◆ **Passage to read**

- - - - -

M.E. feels like an invisible illness in more ways than one. Firstly and obviously, there are no physical markers, no scars, no splints, nothing that announces to you, "I am unwell." I know I should be grateful for that, but without those physical markers I am less likely to be believed. People tend to believe what they can see. And when you have an illness that people can't see, they tend to dismiss it as not that bad or all in your head. The one and only time I went to the emergency department during a crash, the doctor on duty suggested that I was imagining it. That lead to self doubt and to me pushing myself too far because I wanted to test if it was my imagination or not.


Even people who seem to believe me don't always grasp the severity. People have said they had chronic fatigue once too, they had to sleep all weekend after working all week but they got better in a year or 2. I can't fathom working in my condition. Most days I can only get get out of bed to go to the living room, I can't fix my own meals, I need help to get around the house safely. Then on my good days when I'm able to go out with my husband for a little while, people see me and assume they're witnessing my baseline.

- - - - -

◆ **Stored data**

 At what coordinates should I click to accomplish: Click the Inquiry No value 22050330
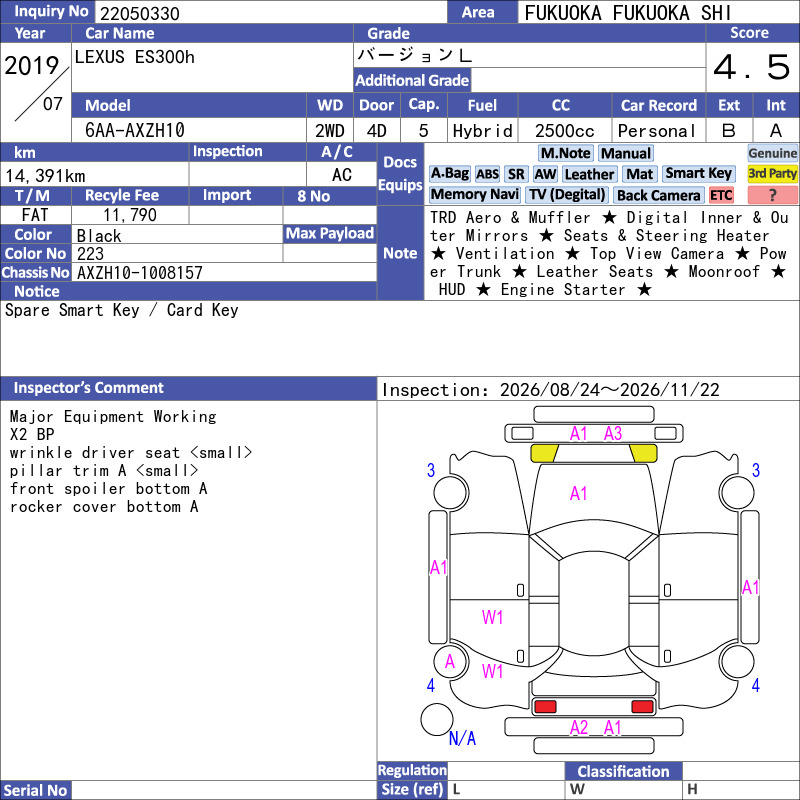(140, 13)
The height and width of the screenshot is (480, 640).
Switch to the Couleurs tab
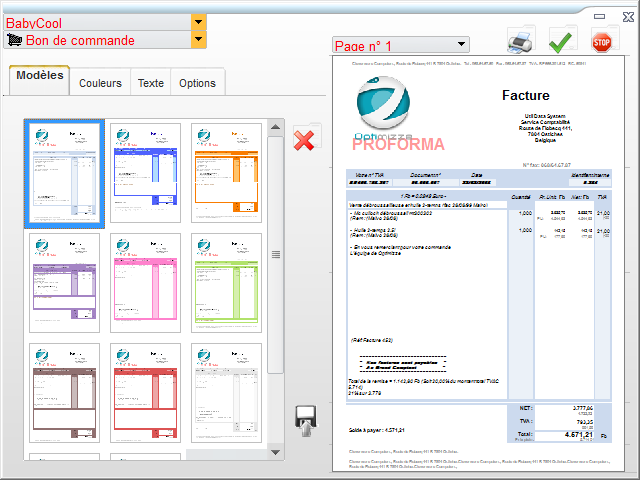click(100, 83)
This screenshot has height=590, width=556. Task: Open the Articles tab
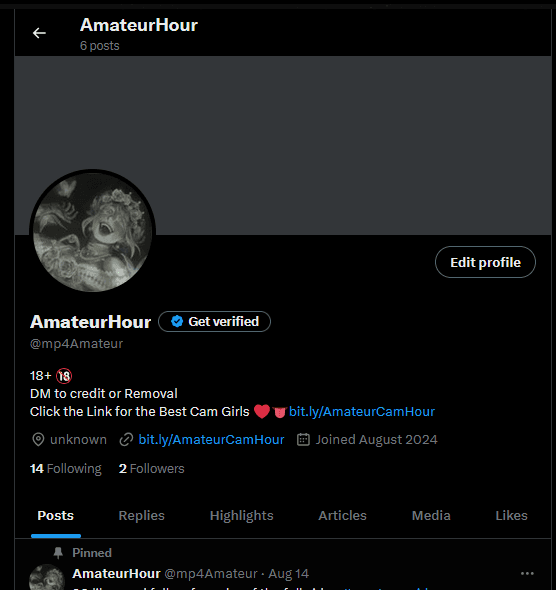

- - - - -

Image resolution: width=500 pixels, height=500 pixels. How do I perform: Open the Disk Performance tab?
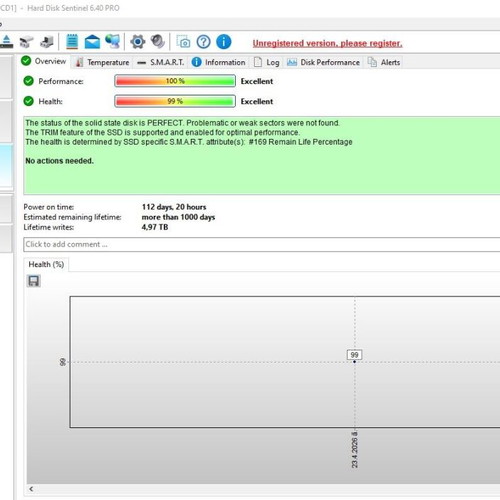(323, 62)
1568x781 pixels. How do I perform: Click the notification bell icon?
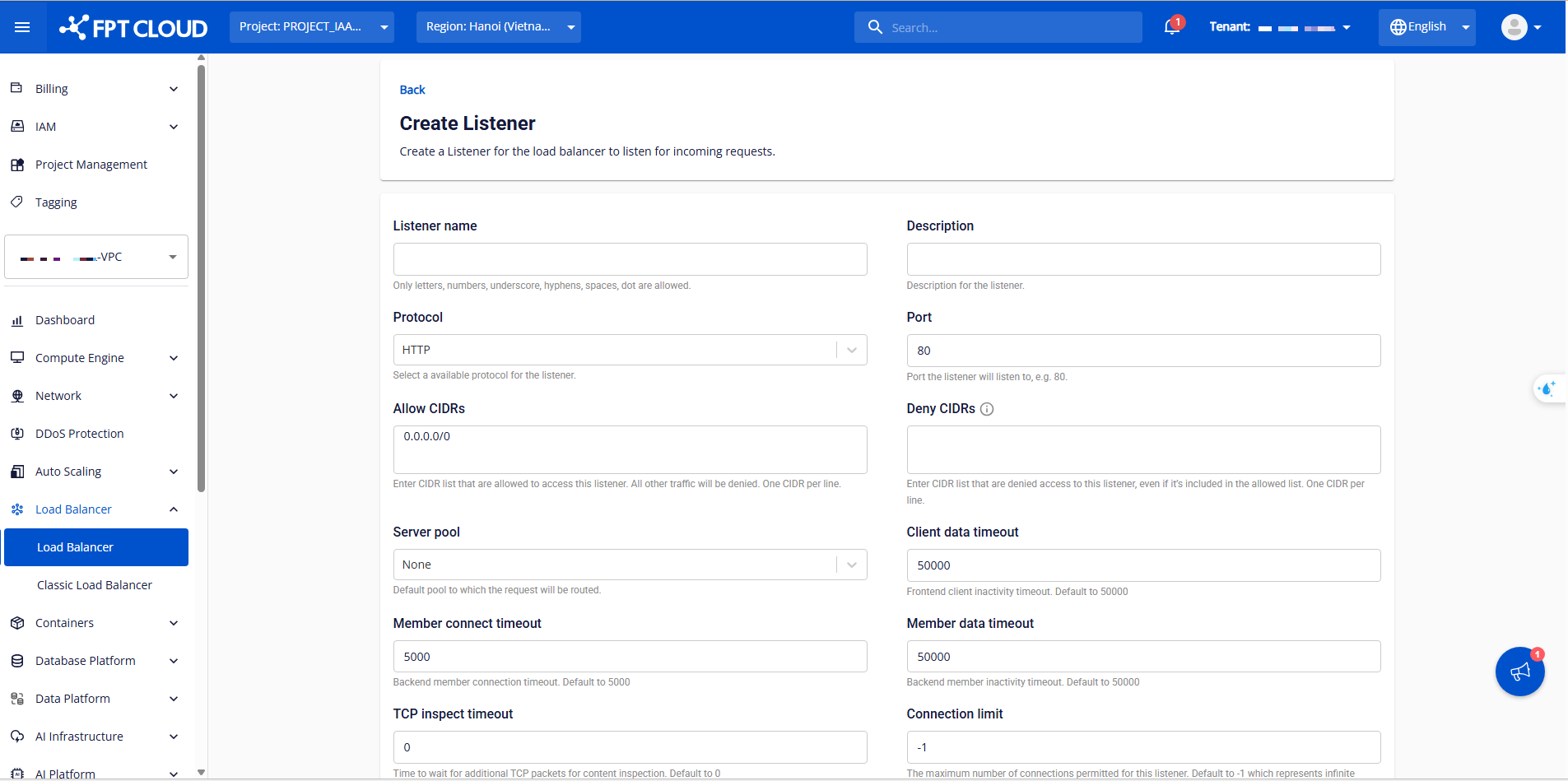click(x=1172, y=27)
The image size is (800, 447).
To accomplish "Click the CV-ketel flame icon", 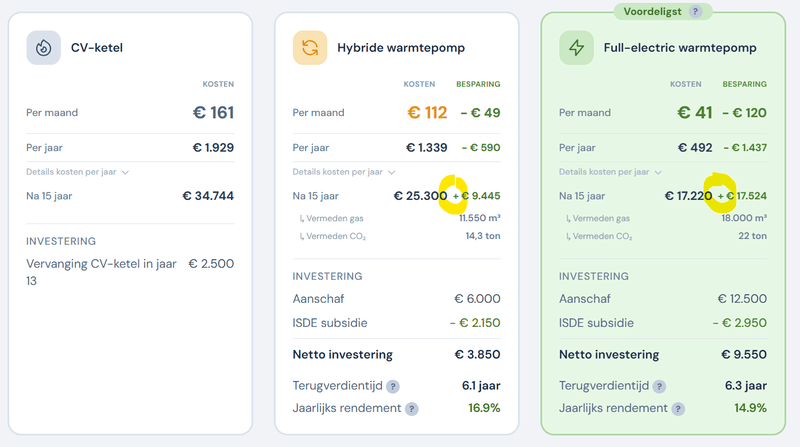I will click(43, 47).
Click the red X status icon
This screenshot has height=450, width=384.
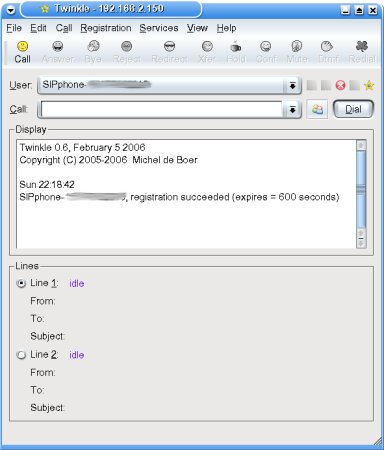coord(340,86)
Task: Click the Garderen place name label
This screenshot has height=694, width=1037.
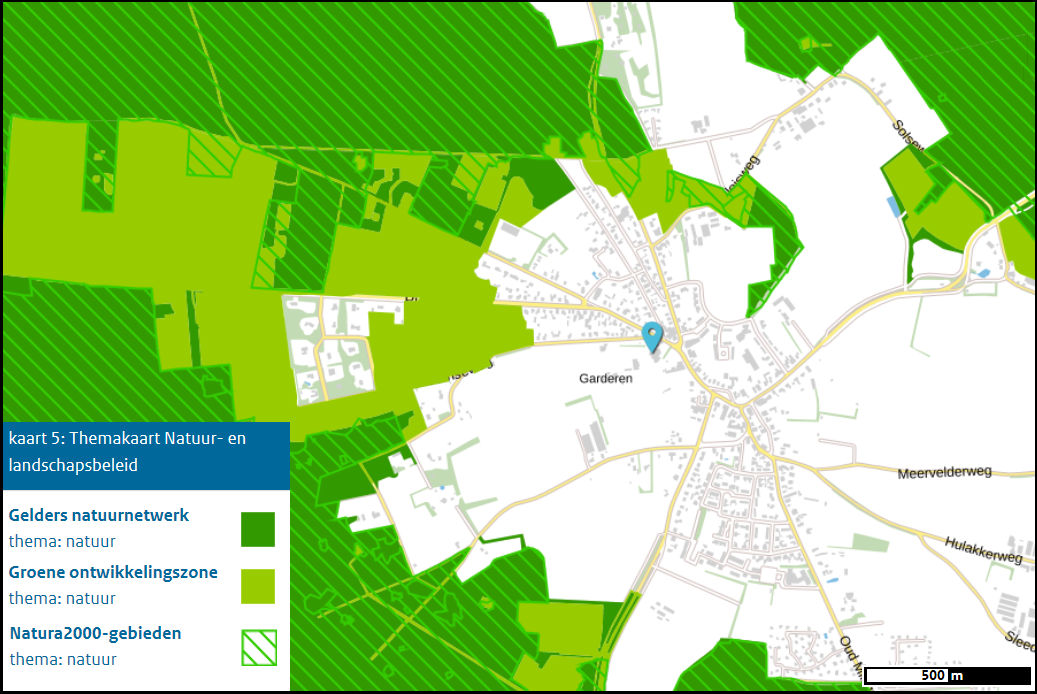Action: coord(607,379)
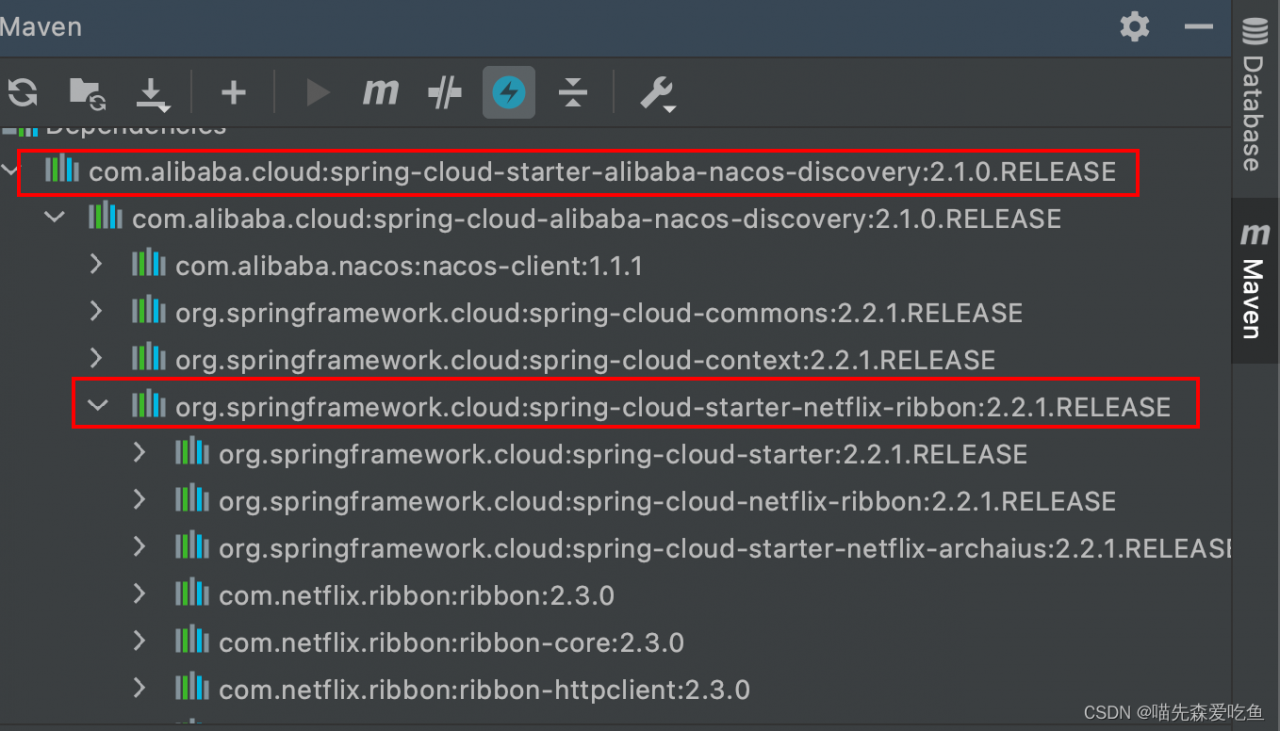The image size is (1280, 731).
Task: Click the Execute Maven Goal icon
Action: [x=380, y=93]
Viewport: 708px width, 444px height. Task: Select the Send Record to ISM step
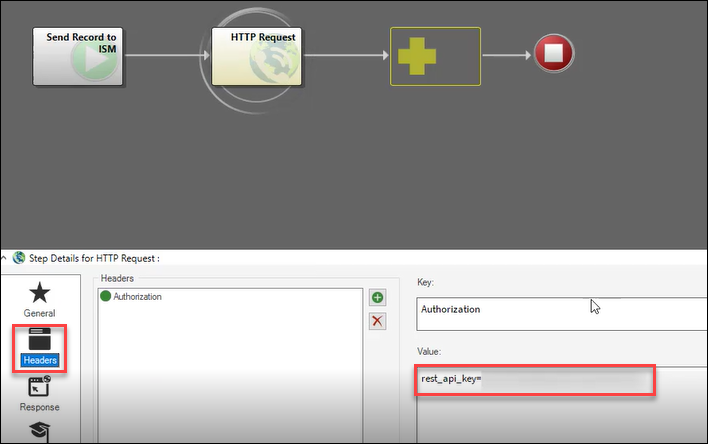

- - - - -

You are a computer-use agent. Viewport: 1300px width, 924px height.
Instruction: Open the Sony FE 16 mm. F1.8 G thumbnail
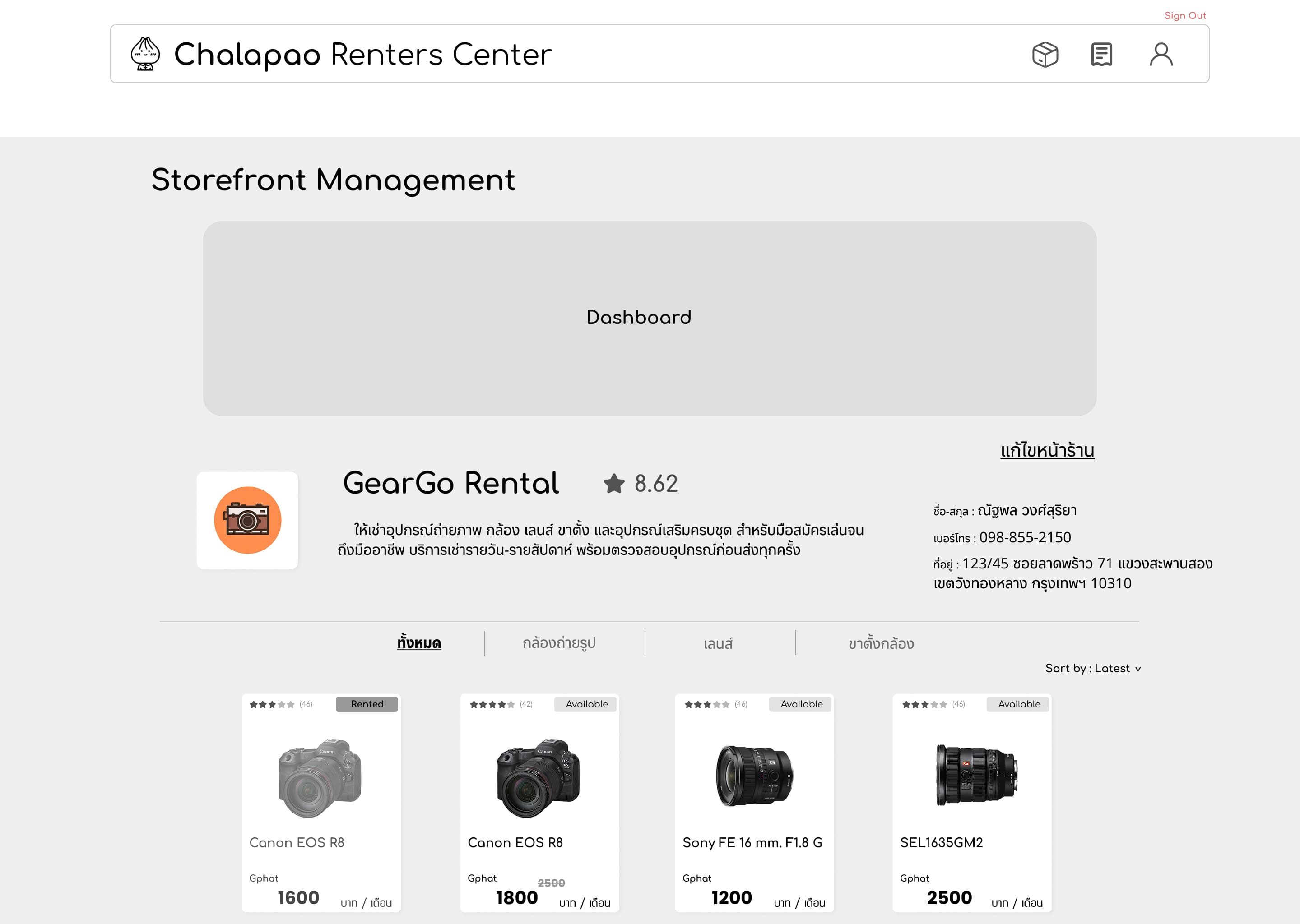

- - - - -

◆ **What is being asked**
Continue the personal account of living with M.E. from its last sentence.

◆ **Output of the task**
The other way that M.E. is an invisible illness is that many of us who have it feel invisible. 20-25% of us are housebound or bedbound. You don't see us. We disappear from our jobs, our friends, our families. It can feel like we have ceased to exist. There are people with this disease that can't handle visual or auditory stimulus, so they can't handle visits or phone calls. We become invisible people with an invisible illness. Maybe that is why there is so little funding and research for M.E. Without allies and advocates people forget that we exist.